North Sea Camp reassessed its healthcare services following an investigation into the death of a man at the prison, an inquest has revealed.
Russell Eric Williams, 73, was found dead by a cell mate at the Freiston Shore prison on July 2, 2014, and the documentary inquest on Friday revealed it had been due to ‘natural causes’.
He had been serving a two-and-a-half-year sentence for a charge of causing death by dangerous driving.
An investigation by the prison ombudsman found prisoners were waiting up to three weeks to see a doctor, with some days being covered by a GP from Lincoln and others having no coverage at all.
They found that Mr Williams had previously complained of chest problems and been examined by nurses who had called a doctor to prescribe medication.
However, they found he had not been examined personally by the doctor.

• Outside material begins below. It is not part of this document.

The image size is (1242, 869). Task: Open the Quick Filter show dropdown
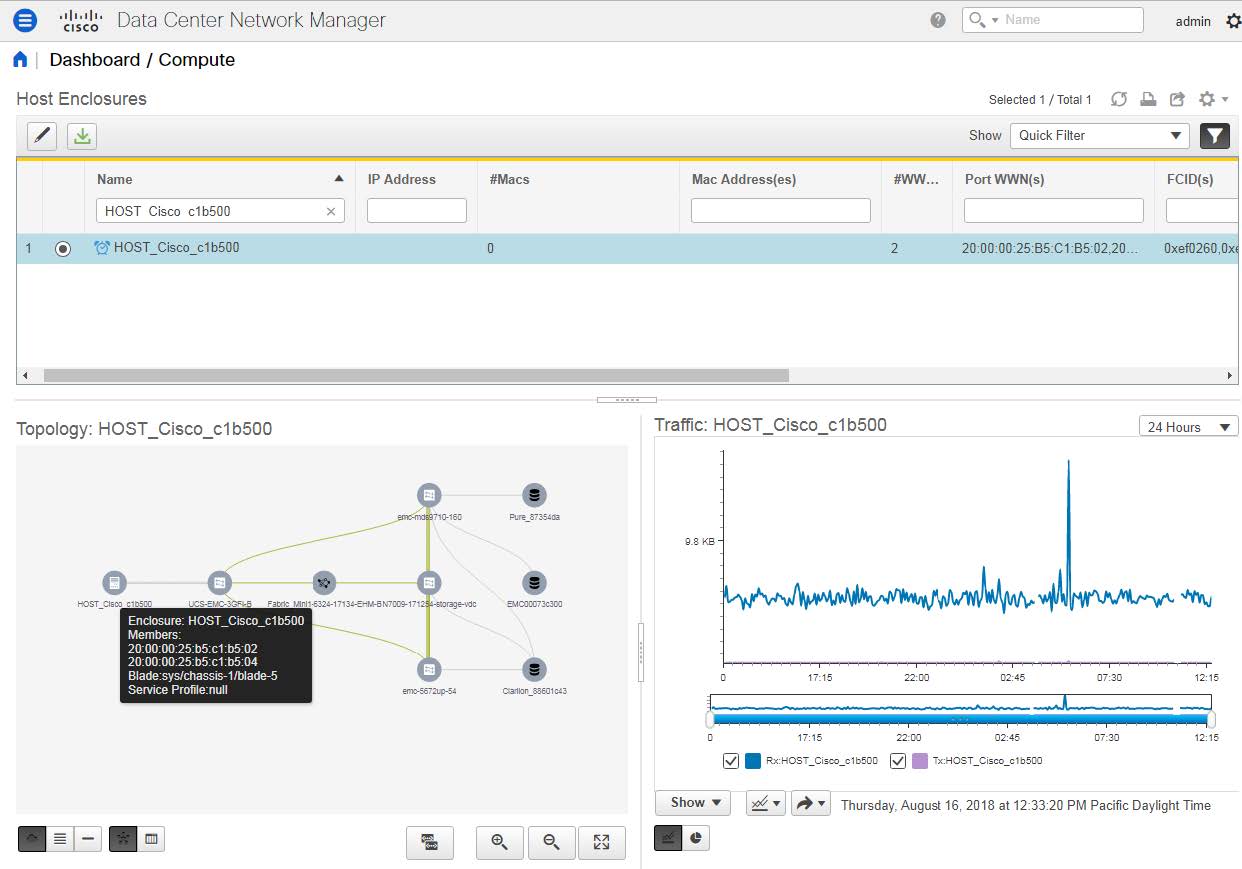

Senior coroner for South Lincolnshire Robert Forrest said Prison and Probation Ombudsman investigator Nigel Newcomen ‘was concerned that prison GPs had little input into Williams’ care’
“The care Williams received was not equivalent to that which he could have received in the community,” read Mr Forrest at the inquest held at Boston Coroners’ Court.

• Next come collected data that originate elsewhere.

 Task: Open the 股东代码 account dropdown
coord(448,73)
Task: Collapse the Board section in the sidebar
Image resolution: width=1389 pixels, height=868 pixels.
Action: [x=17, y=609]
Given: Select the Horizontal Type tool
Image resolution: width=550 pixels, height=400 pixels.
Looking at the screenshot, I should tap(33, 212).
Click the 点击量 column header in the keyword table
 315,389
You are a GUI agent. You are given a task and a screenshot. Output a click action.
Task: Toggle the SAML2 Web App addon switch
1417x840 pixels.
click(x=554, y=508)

He said a recommendation was made that ‘head of healthcare at the prison should ensure that prisoners who are unwell should be reviewed by an appropriately trained clinician and sent to hospital when this is not possible’.
He said further correspondence from North Sea Camp confirmed it had signed off the action.
Further investigations also revealed the management of the services had changed hands from Lincolnshire Foundation Partnership to Nottingham Healthcare Trust.